▼

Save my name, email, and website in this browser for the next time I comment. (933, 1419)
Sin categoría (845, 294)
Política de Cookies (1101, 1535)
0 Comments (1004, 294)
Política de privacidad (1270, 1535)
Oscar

▲

- [WHAT TO WORK ON]:
Read the material above and copy out each line holding "Política".

- [SOLUTION TO THIS EXERCISE]:
Política de Cookies (1101, 1535)
Política de privacidad (1270, 1535)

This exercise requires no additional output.